## [Records to process]
---------------

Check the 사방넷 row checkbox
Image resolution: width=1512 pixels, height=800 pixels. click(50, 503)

---------------

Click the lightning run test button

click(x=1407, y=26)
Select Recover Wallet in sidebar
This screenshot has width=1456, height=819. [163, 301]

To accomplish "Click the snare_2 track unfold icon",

---------------

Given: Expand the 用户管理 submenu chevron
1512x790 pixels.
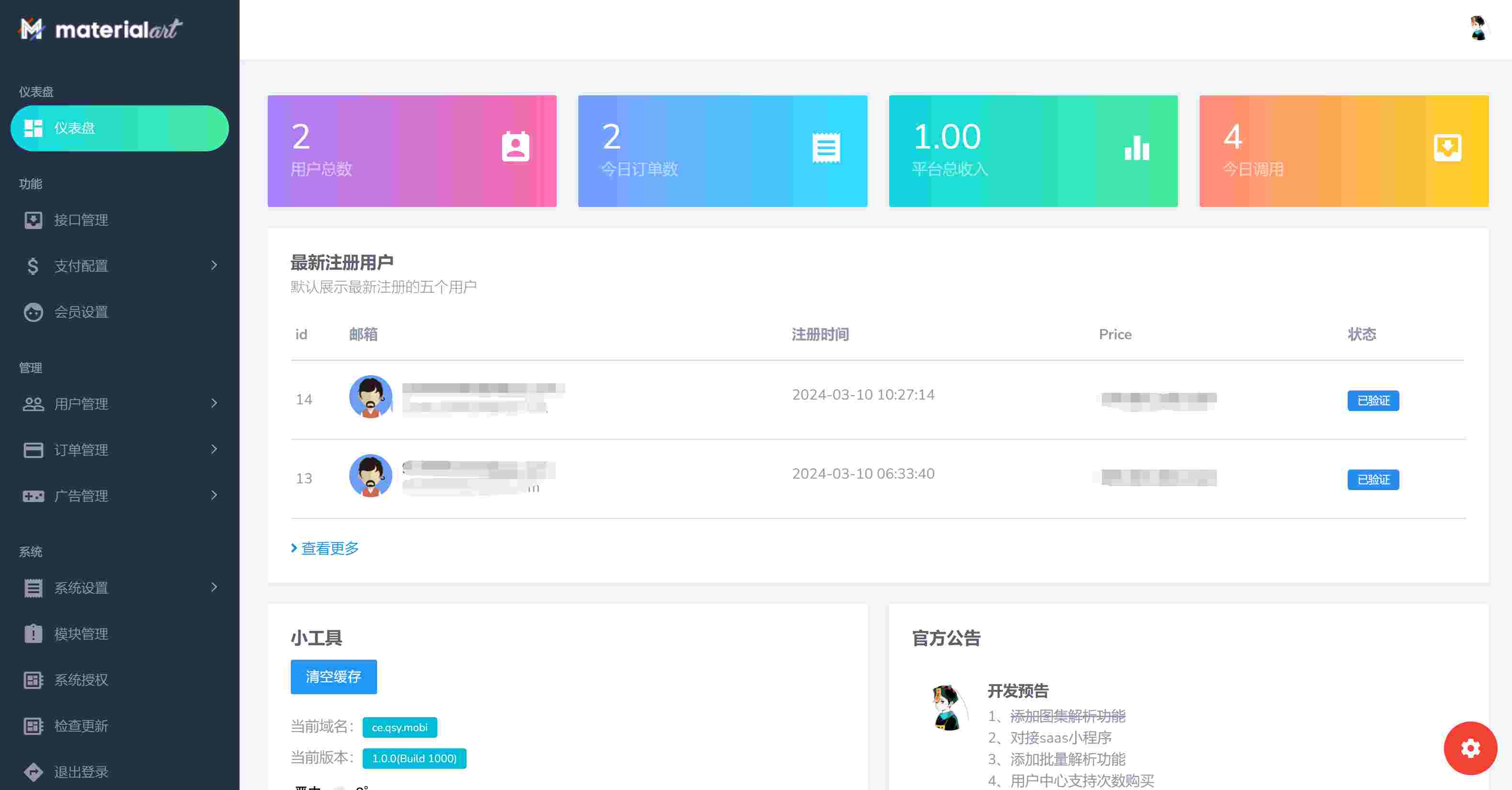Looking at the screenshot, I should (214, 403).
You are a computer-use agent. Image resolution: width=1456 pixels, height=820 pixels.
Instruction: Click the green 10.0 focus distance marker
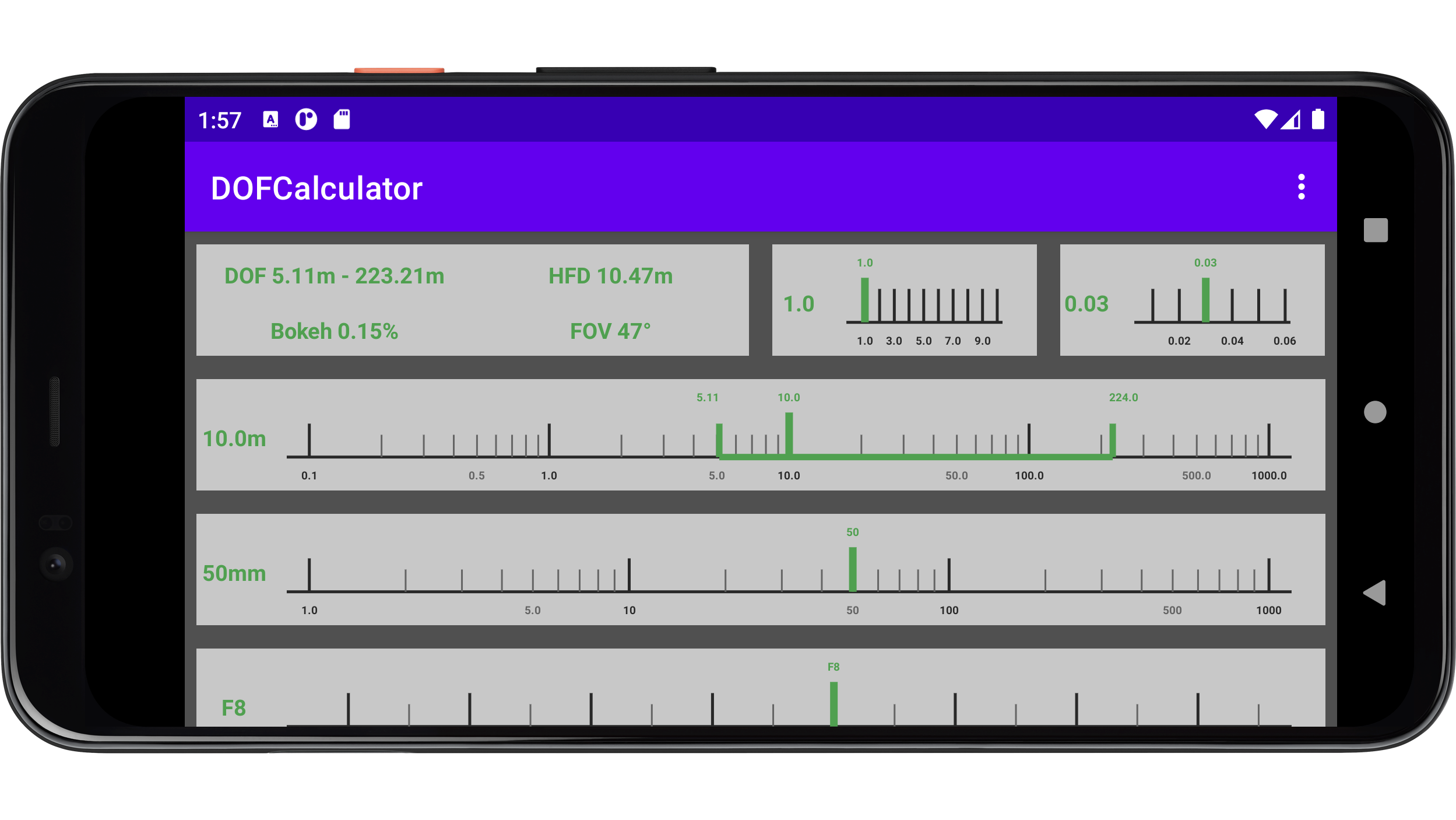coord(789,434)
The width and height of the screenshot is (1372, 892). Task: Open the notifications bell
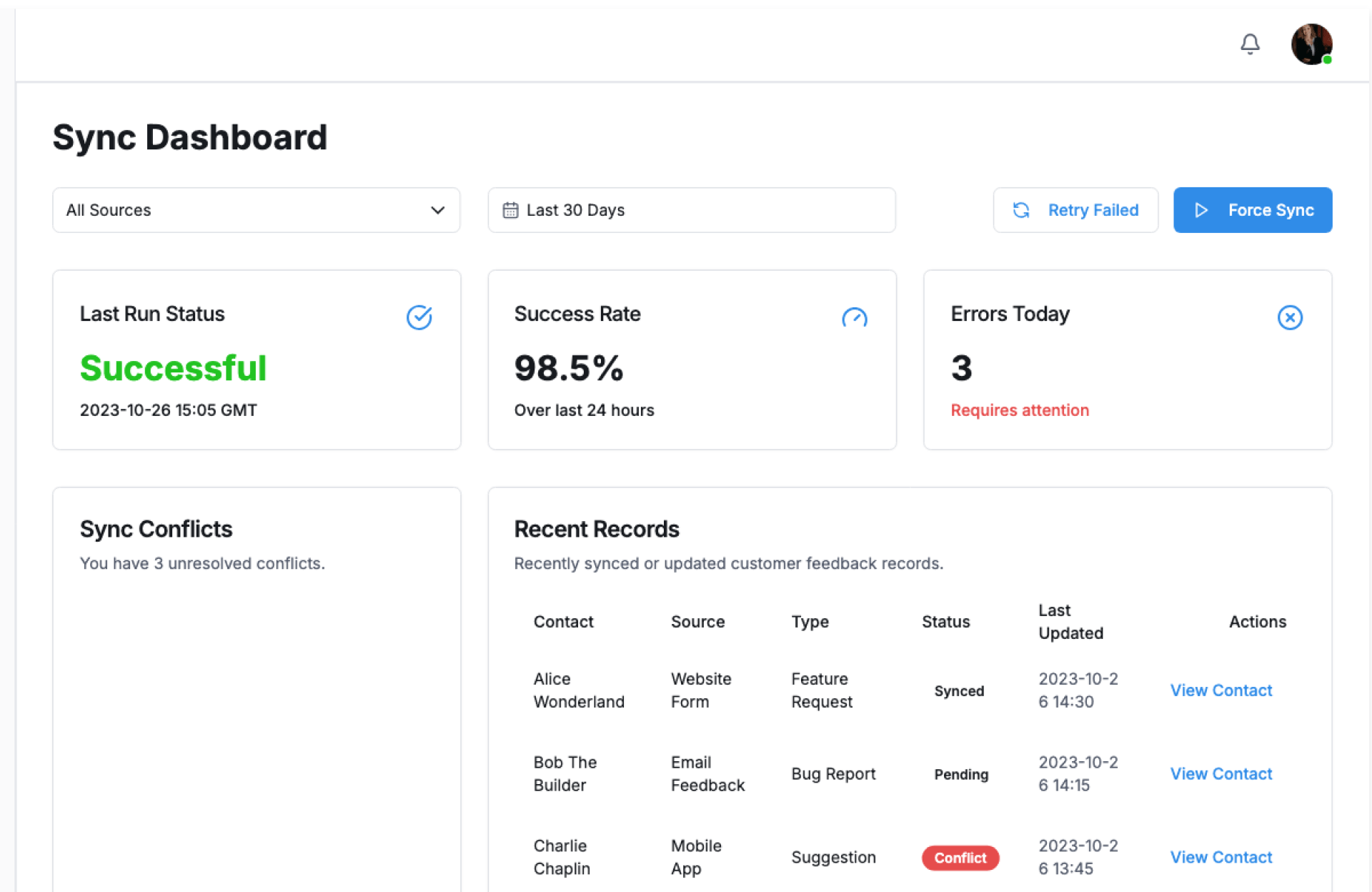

---------------

## [The task]
Once the line with "Instruction: Click the" is found above, print it and every line after it through the line with "The width and", exactly. Pictures stay out.

## [Response to this task]
Instruction: Click the green 10.0 focus distance marker
coord(789,434)
The width and height of the screenshot is (1372, 892). Task: Open the notifications bell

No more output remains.